Exercise directions: Rewrite the part of the listing that opens with the line containing "This screenshot has height=112, width=218." and closes with the line containing "click(x=69, y=56)", swapping "floating label" for "password field" and keeping everything else the same.

Dataset excerpts:
>>>>

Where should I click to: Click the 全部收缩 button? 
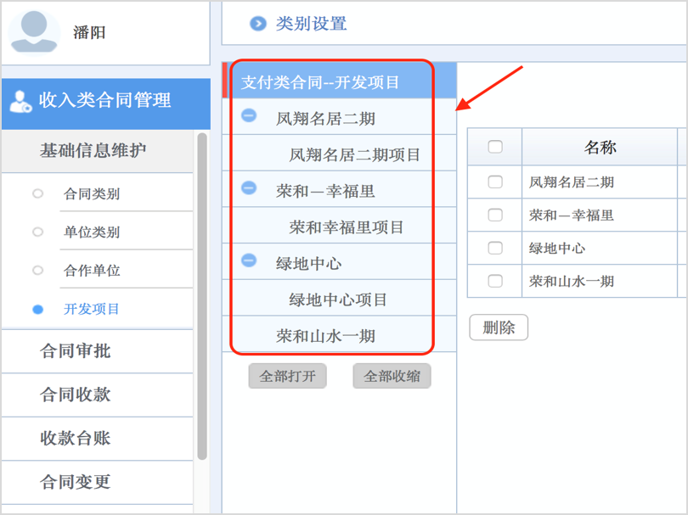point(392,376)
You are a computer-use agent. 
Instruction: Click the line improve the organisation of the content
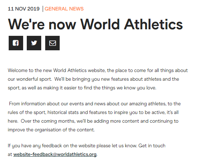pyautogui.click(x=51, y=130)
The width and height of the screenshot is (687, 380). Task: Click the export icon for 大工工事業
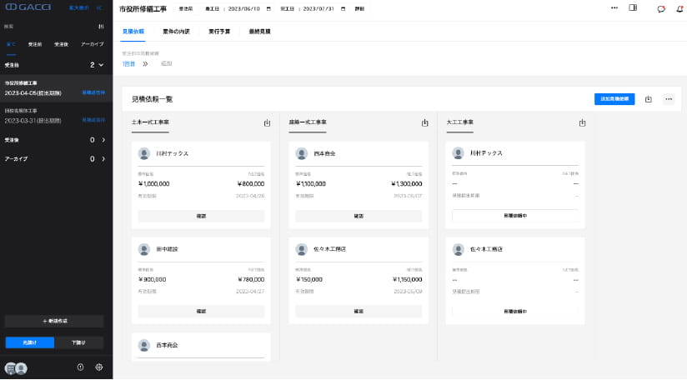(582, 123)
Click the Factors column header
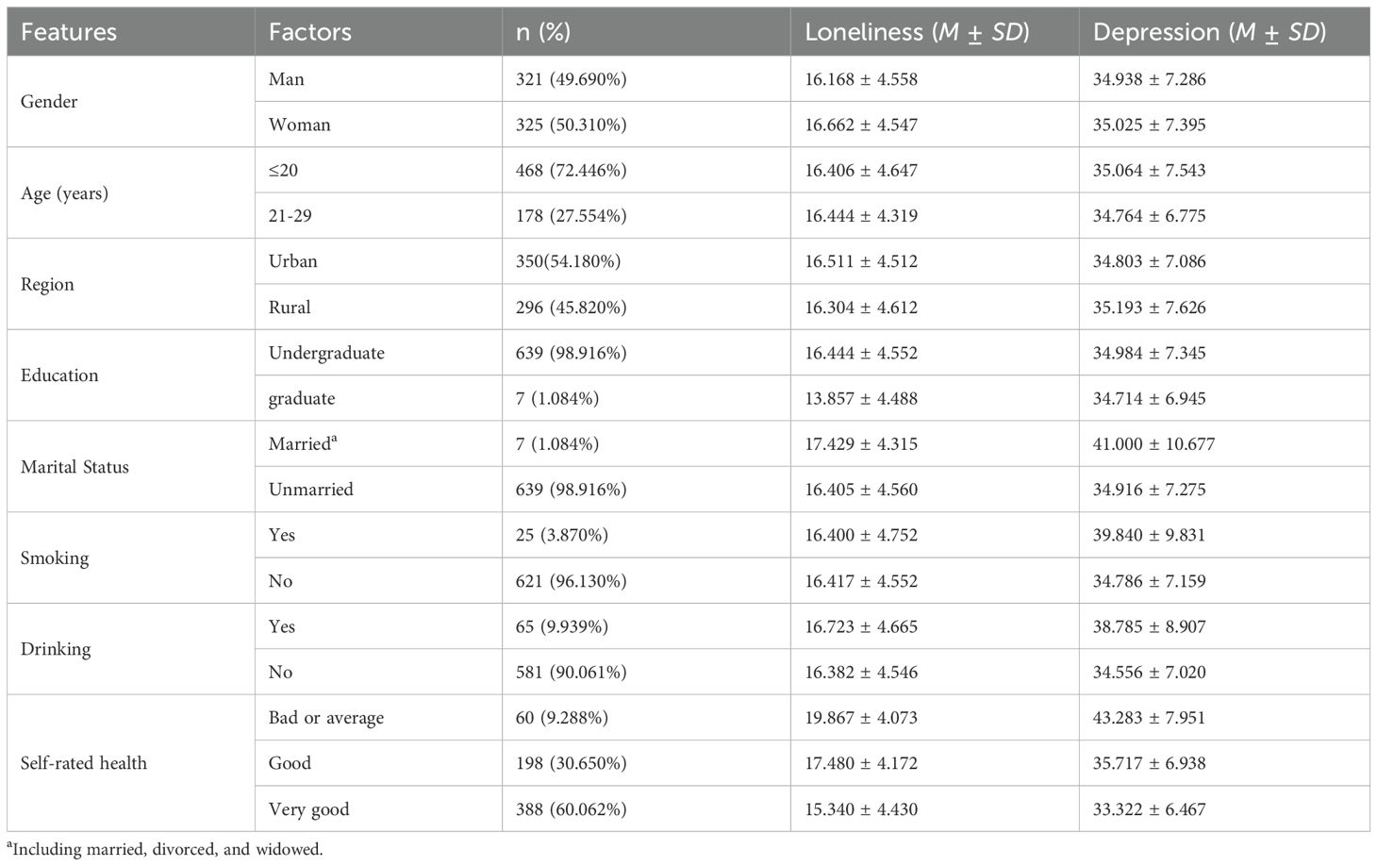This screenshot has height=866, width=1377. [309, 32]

<<<<
>>>>

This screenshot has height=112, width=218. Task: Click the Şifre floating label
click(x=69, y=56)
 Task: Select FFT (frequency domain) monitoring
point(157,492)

<<<<
>>>>

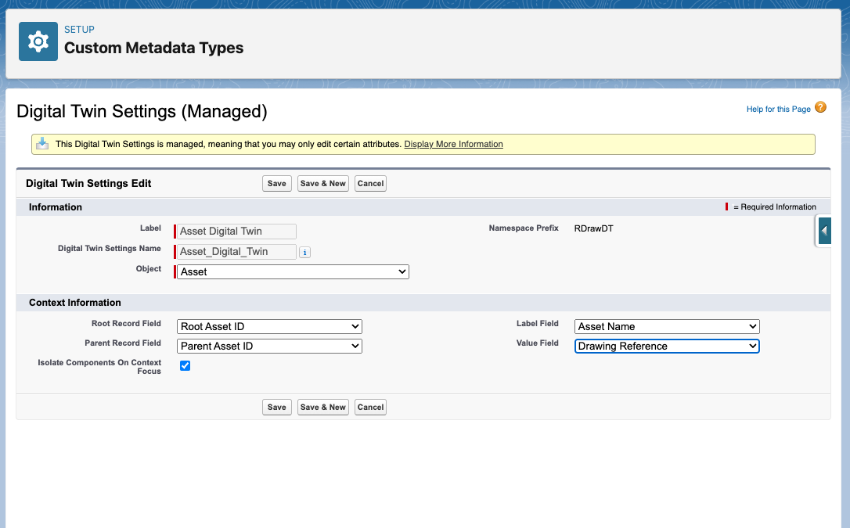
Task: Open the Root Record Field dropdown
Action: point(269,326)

<<<<

Answer in full:
This screenshot has height=112, width=218. Task: Click the Şifre password field
click(x=69, y=56)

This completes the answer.